◆ Items listed in a dataset ◆
_ _ _ _ _

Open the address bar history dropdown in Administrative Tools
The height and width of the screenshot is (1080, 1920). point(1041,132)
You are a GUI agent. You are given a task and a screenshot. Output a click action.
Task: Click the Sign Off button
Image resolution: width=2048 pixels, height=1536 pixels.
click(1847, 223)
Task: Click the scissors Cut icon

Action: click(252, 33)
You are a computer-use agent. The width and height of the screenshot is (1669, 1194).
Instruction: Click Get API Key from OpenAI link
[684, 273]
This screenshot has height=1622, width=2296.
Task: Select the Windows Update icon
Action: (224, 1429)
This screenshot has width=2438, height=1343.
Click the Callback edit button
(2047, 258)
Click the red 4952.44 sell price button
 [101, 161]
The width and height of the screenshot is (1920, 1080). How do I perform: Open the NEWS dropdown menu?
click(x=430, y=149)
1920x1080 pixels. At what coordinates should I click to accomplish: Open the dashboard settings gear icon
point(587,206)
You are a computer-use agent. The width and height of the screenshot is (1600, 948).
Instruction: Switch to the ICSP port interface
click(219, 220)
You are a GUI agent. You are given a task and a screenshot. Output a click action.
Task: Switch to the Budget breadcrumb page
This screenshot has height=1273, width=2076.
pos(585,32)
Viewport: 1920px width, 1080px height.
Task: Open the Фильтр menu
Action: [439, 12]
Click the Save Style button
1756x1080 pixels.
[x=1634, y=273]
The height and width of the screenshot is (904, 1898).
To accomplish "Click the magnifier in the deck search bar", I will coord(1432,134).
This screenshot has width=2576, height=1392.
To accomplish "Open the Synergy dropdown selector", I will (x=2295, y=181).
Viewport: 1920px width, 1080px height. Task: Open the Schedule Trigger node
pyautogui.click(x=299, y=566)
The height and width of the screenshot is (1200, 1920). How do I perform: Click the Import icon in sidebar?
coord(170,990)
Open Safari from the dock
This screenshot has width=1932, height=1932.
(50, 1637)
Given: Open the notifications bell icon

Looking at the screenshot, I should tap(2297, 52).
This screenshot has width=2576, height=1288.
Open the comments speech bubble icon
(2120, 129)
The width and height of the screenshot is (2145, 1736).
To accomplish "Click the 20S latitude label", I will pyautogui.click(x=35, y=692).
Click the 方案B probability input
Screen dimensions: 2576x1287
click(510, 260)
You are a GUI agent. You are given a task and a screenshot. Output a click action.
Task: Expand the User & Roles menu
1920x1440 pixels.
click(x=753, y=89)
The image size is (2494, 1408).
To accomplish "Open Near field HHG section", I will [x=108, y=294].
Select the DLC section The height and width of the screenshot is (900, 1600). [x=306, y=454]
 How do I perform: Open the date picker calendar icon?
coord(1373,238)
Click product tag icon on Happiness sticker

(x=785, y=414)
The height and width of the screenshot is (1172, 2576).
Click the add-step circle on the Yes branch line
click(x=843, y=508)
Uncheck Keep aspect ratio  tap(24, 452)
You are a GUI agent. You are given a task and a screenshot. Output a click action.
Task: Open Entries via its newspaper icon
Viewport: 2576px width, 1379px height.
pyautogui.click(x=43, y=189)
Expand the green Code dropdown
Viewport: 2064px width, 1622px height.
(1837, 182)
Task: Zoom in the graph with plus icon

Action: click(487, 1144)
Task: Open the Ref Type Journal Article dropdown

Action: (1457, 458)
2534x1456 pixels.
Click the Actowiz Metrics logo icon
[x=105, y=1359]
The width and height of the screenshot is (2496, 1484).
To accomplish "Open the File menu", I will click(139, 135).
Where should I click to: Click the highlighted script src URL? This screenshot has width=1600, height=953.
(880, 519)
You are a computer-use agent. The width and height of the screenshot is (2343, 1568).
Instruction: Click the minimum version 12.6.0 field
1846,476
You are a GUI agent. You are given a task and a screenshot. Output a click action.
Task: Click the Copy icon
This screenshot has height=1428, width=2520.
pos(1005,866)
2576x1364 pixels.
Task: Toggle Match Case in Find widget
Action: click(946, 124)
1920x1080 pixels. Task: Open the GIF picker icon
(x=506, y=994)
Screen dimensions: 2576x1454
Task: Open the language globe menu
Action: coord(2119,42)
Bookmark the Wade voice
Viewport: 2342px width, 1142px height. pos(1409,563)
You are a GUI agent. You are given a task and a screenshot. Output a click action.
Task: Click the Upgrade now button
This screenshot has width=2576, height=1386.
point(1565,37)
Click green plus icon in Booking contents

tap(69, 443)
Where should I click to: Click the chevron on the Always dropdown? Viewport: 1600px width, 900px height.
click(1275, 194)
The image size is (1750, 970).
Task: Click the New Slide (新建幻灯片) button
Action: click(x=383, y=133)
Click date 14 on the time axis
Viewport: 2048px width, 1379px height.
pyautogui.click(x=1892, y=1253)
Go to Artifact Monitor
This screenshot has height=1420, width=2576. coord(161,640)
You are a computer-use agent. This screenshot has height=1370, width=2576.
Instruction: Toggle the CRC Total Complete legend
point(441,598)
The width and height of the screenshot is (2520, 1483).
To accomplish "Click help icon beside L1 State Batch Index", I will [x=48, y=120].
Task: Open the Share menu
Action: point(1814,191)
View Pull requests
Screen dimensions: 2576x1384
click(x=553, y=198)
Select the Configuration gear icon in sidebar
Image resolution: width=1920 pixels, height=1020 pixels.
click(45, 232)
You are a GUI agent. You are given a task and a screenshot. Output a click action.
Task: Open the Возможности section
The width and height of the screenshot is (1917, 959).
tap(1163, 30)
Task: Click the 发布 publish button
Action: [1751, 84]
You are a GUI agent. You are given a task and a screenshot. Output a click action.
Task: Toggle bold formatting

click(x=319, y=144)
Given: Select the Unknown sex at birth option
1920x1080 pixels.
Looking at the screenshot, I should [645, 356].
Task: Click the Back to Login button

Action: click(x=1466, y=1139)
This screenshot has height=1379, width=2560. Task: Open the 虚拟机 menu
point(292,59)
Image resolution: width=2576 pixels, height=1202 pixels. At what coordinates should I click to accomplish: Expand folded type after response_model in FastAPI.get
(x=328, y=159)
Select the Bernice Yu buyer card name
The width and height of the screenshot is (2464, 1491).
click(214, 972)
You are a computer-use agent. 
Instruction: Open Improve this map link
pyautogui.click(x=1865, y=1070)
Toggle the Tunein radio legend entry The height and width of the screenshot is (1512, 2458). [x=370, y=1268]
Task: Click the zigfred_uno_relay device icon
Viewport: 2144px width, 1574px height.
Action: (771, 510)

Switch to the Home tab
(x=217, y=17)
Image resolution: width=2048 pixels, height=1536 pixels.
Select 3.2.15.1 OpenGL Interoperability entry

_ _ _ _ _

◆ Task goal ◆
From the data, pick out every line that includes "section".

◆ Solution to this task ◆
To accomplish "Open Near field HHG section", I will [x=108, y=294].
Select the DLC section The height and width of the screenshot is (900, 1600). [x=306, y=454]
Task: Open the Возможности section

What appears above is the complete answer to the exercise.